In June 2001, Tranz Rail sold a 50% share in long-distance passenger services operated by Tranz Scenic to directors of Australian company West Coast Railway, but the company elected not to purchase the Southerner without the promise of a subsidy. The Ministry of Economic Development funded a feasibility study into the economic impact of subsidising the Southerner, but this failed to demonstrate a viable business case for the service; patronage having fallen to an average of between 40 and 50 people per day in each direction. This was roughly half what was necessary to make the train viable. As neither airline nor bus services along the route were subsidised, the government decided not to subsidise the train and its demise was inevitable.

Public outcry failed to save the train, and the last services ran on Sunday, 10 February 2002. The carriages were re-allocated to the TranzAlpine between Christchurch and Greymouth and the TranzCoastal between Christchurch and Picton. Invercargill lost its status as the southernmost passenger station in the world.

==After the Southerner==

Kiwirail proposed a re-introduction of the service in December 2016 from Christchurch to Dunedin as a tourist service during the time that the Coastal Pacific service would be suspended following the Kaikōura earthquake.

In June 2017, Paula Bennett and Simon Bridges announced that $50,000 government grant would fund a business case for reinstating the service. The service however, did not return and in 2018 there were proposals for a chartered service running when major concerts occurred in Dunedin.

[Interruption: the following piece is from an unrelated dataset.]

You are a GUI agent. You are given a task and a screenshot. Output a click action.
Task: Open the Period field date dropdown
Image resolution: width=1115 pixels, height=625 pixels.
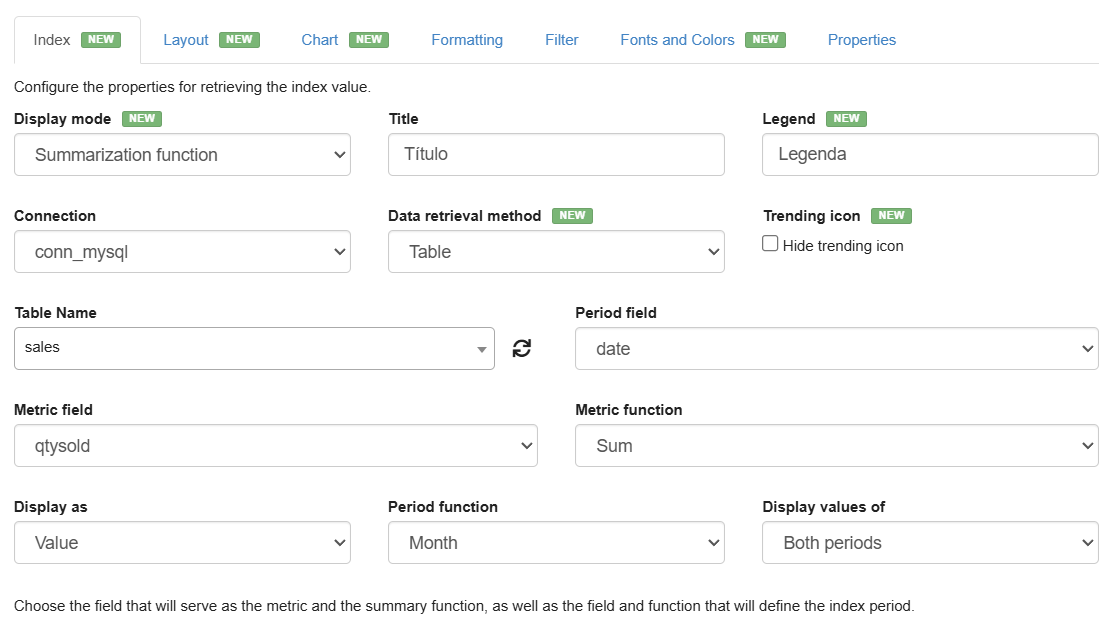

In August 2023, The Opportunities Party announced that, if elected to Parliament at the 2023 general election, it would restore the service as a 5-year trial. Dr Duncan Connors from University of Otago's Business School also proposed a "Student Rail Route", That would be included in Student Fees for Students studying at Ara Institute, the University of Canterbury, Lincoln University, Otago Polytechnic, the University of Otago and the Southern Institute of Technology. The service would reduce the emissions of reach university/polytechnic, in line with net-zero commitments.

A campaign to bring back the Southerner was launched in May 2024 by advocacy group The Future is Rail, who talked to several district and regional councils in attempt to fund a feasibility study.

The service returned for a limited time in May 2025, operated by Great Journeys New Zealand for four days (running from Christchurch to Dunedin) as a tourist service. Due to the popularity of the return (all services sold out) it was announced that the train would return again for four daily trips in October 2025. A tourist service from Christchurch to Invercargill operated as The Mainlander in 2026.

In July 2025, a 12,000+ signature petition was to Minister Mark Patterson supporting a return of the Southerner as a regular public service from Invercargill to Christchurch.